Positiv ist, dass sobald der Spieler in eine Storymission eintritt, andere Helden aus der eigenen Spielwelt ausgeblendet werden. Oft trifft man andere Zocker nur in Städten und da bevorzugt auch in der Nähe von bestimmten Händlern.
Die wichtigste Neuerung ist jedoch die Möglichkeit, im Kampf per Tastendruck auszuweichen. Das fühlt sich bedeutend agiler an als noch im Vorgänger und macht somit den größten spielerischen Unterschied. Ansonsten bleibt es bei den bereits bekannten fünf Klassen, die sich von der Spielart unterscheiden. Hier ist alles „wie gewohnt“ – was eher positiv gemeint ist.

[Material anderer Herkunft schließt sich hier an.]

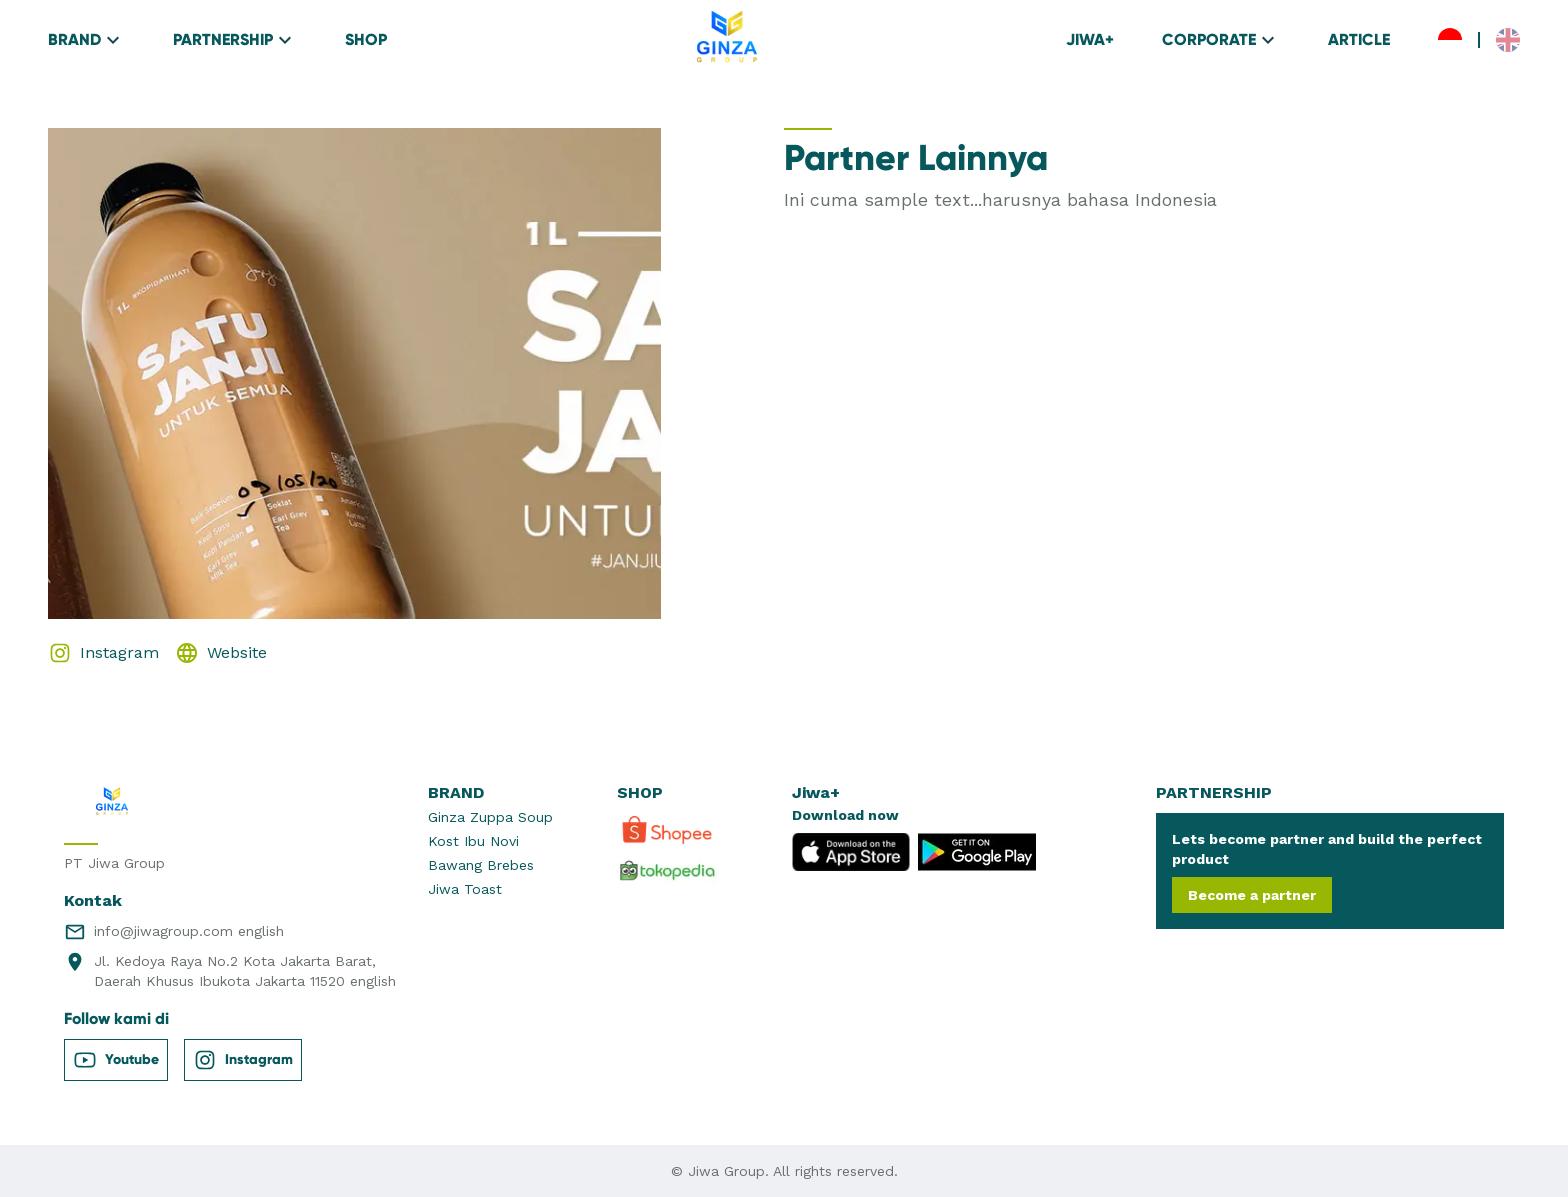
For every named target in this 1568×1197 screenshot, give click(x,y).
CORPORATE (1221, 40)
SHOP (366, 39)
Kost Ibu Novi (473, 841)
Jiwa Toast (465, 889)
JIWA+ (1090, 39)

Spürbare Neuerungen gibt es auch beim Aufleveln. Ab Stufe 50 kommen Spieler in den Genuss des erneuerten Paragonsystems. Hier spielt man langsam, aber sicher Punkte frei, mit denen man den eigenen Build wirklich gezielt ausarbeiten kann. Dadurch schafft Blizzard für das Spiel nochmal ordentlich Tiefe, besonders im Endgame. Bis man dann die Obergrenze von Level 100 erreicht hat, wird viel Zeit in das Game geflossen sein. Anders als bei Diablo III gibt es jetzt auch die erwähnte Obergrenze.
Magier vs. Dämonen
Für die Promo zu Diablo IV nutzte man vor allem eine Figur: die Dämonin Lilith, die Tochter des Hasses. Diesen Titel hat die Dame als Tochter von Mephisto quasi in die Wiege gelegt bekommen. Gemeinsam mit dem Erzengel Inarius erschuf sie einst die Welt Sanktuario. Es folgte ein heftiger Streit der beiden, der in der Verbannung Liliths endete.
Jetzt kehrt diese allerdings zurück und scharrt Anhänger eines dunklen Kultes um sich. Zu Beginn der Handlung von Diablo IV gewinnt Lilith immer mehr an Kraft und Unterstützern. Was genau sie plant und wo die Reise hingehen soll, bleibt erst mal ungeklärt, klar ist jedoch, dass die Dämonin nichts Gutes im Sinn hat.
Der Magierorden der Horadrim will dem Einhalt gebieten und rottet sich zusammen zu einem letzten verzweifelten Schlag gegen Lilith. Der Spieler schließt sich diesem Orden an und folgt anfangs der Spur der Verwüstung, die die Tochter Mephistos und ihre Anhänger in der Spielwelt hinterlassen.
Diablo IV wirkt so düster wie kein anderer Teil der Reihe. Verzweiflung, Wut, Angst und Gewalt sind ständiger Begleiter und so trostlos wie im aktuellen Ableger der Reihe hat man die Spielwelt noch nicht gesehen. Die Atmosphäre ist dicht und alles wirkt sehr beklemmend.
Hier liegt für mich ein sehr großer Reiz des Spiels: Die Welt von Sanktuario ist unglaublich lebendig, spannend und düster. Man wird förmlich in diese kalte Umgebung hereingezogen und mit so vielen elenden Geschichten und Schicksalen konfrontiert, dass man schnell das Gefühl bekommt: Lilith muss Einhalt geboten werden!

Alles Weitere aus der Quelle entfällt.